■ TRY IT ■
State the count of lines in this material that hold the string "agent" and add nothing.

■ STUDY MATERIAL ■
--- START ---

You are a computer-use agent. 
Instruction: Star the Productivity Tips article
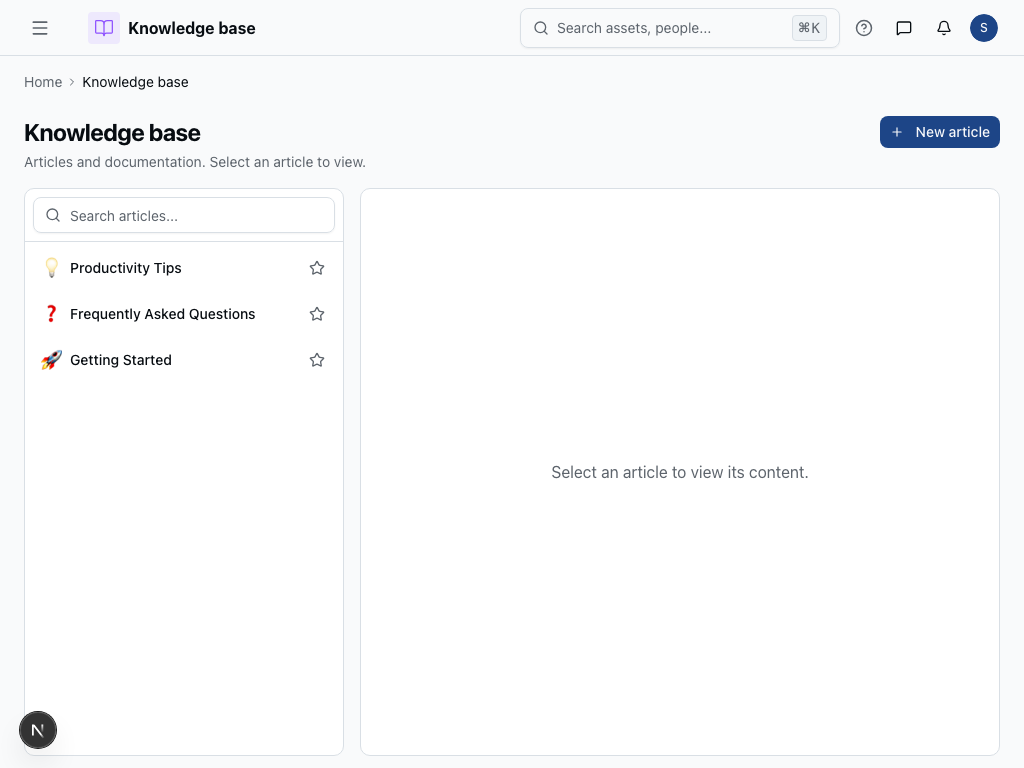(x=317, y=268)
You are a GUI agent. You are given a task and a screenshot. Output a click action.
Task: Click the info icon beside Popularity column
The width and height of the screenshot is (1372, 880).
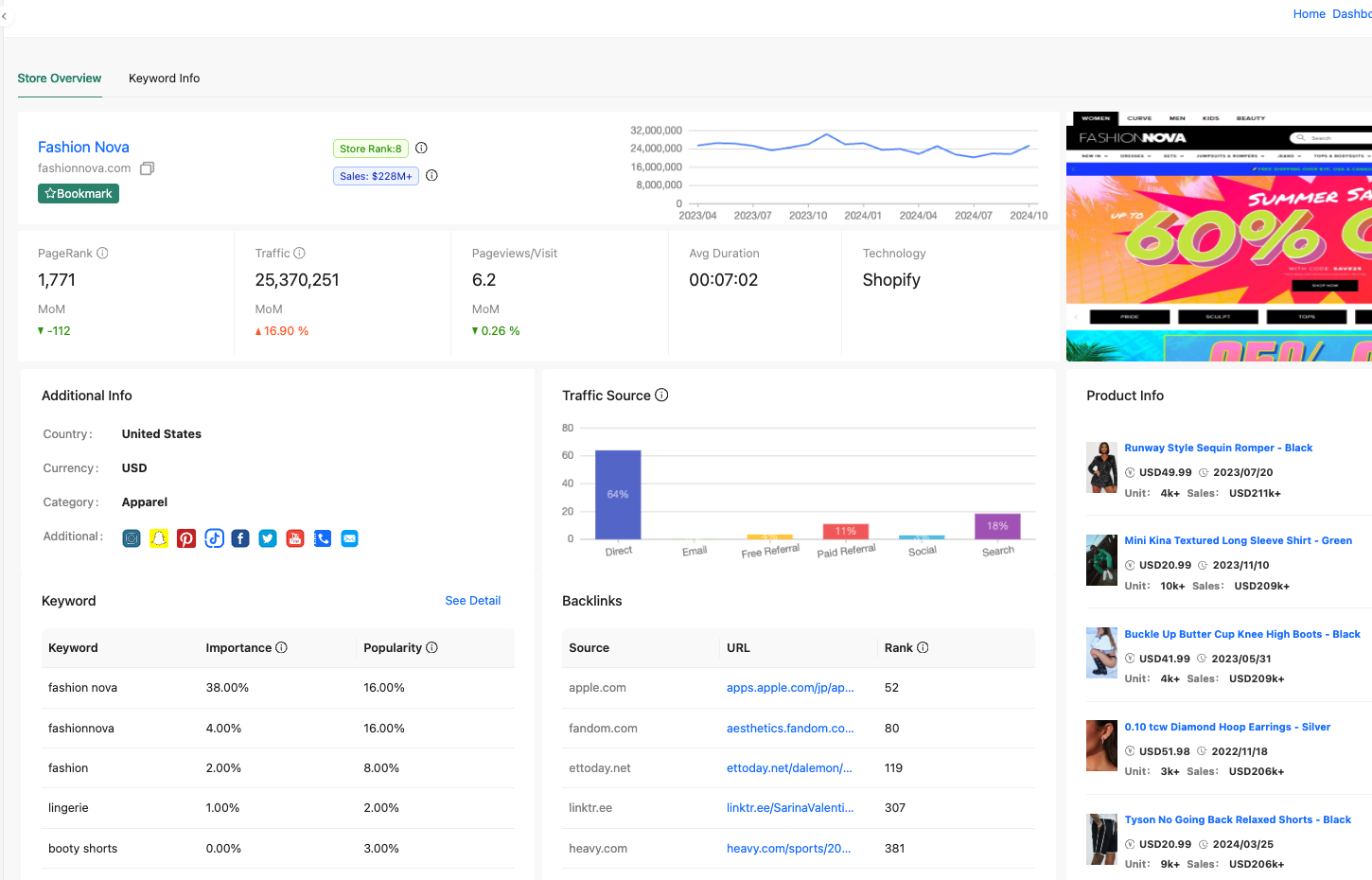433,647

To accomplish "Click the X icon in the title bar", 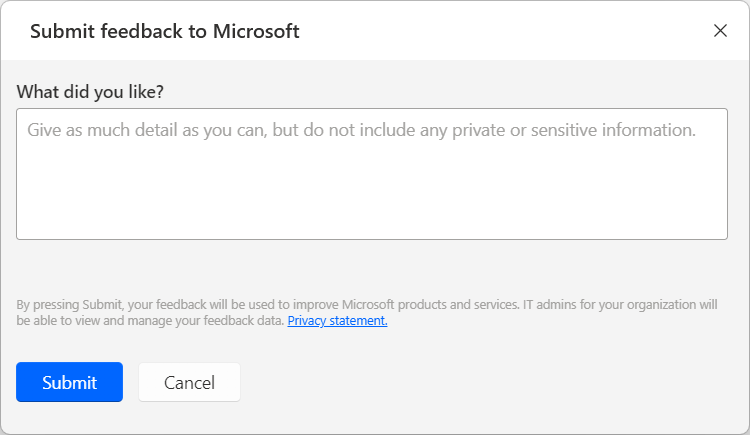I will 720,30.
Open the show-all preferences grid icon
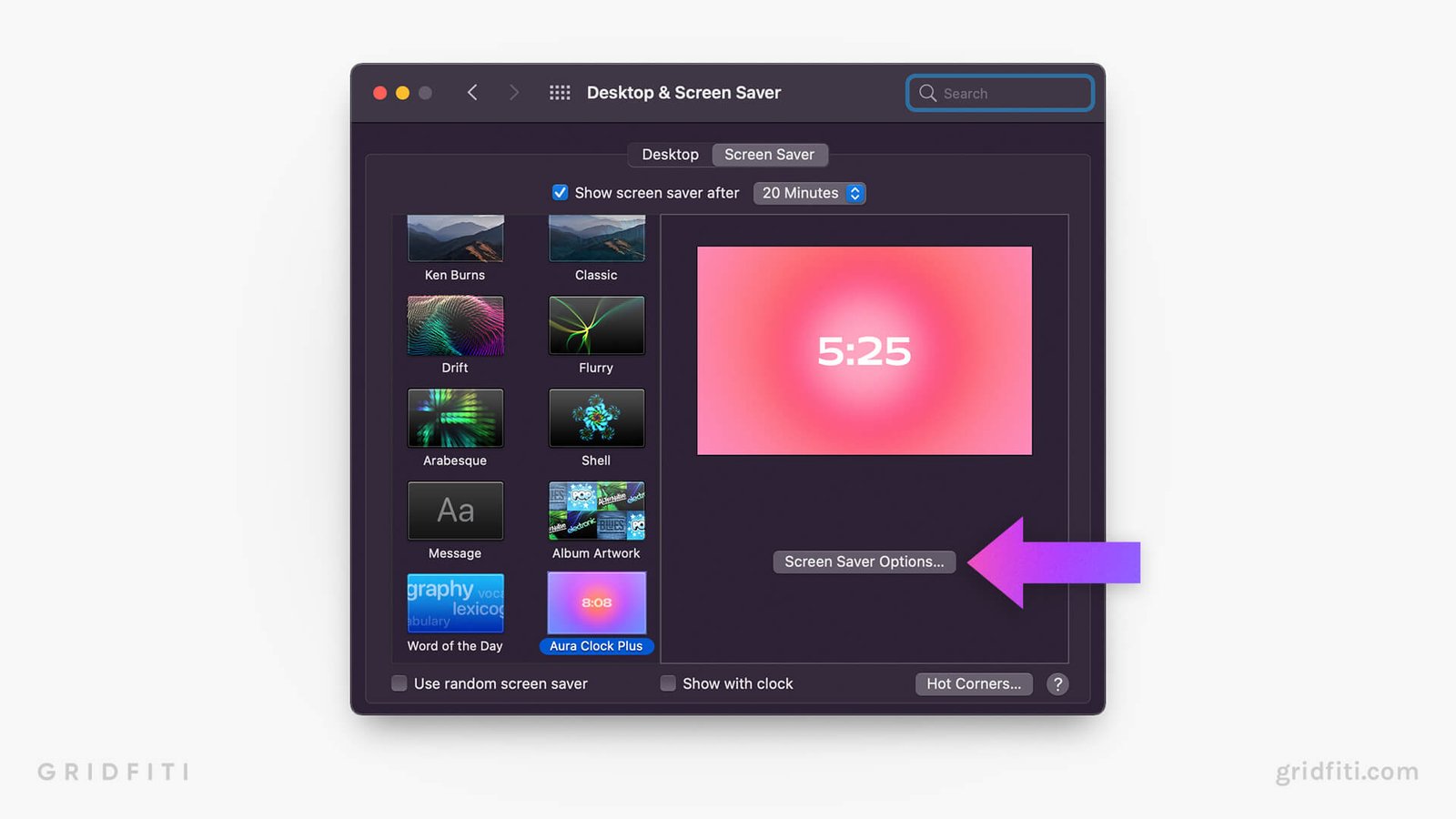Image resolution: width=1456 pixels, height=819 pixels. coord(560,93)
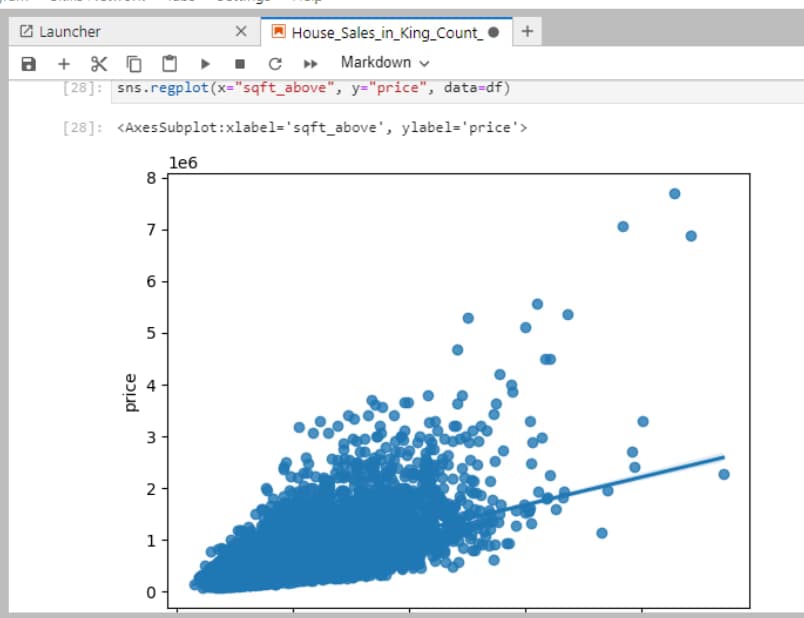Image resolution: width=804 pixels, height=618 pixels.
Task: Open a new launcher tab with the plus button
Action: point(527,32)
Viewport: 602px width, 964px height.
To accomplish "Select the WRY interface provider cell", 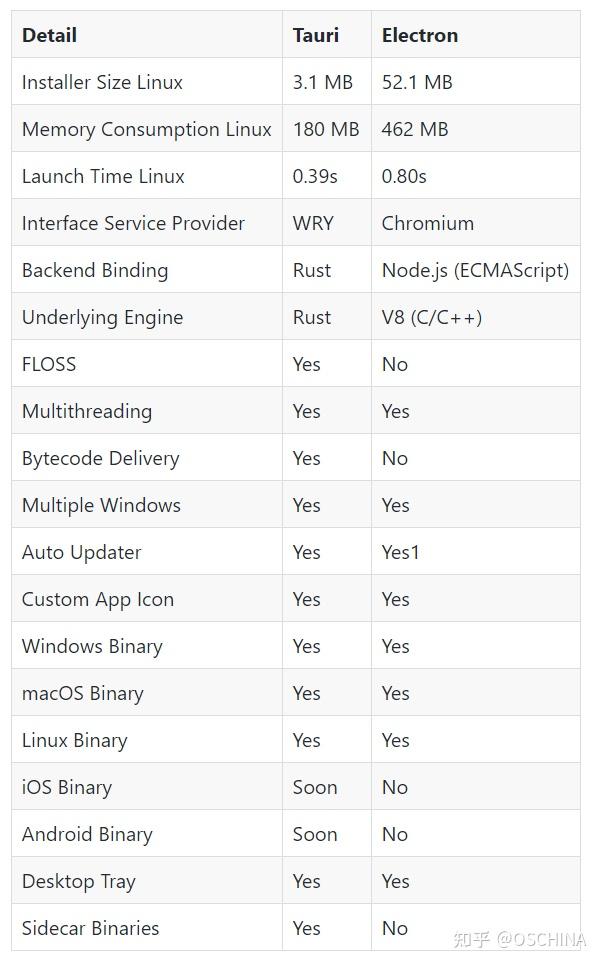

--- END ---

■ ANSWER BOX ■
2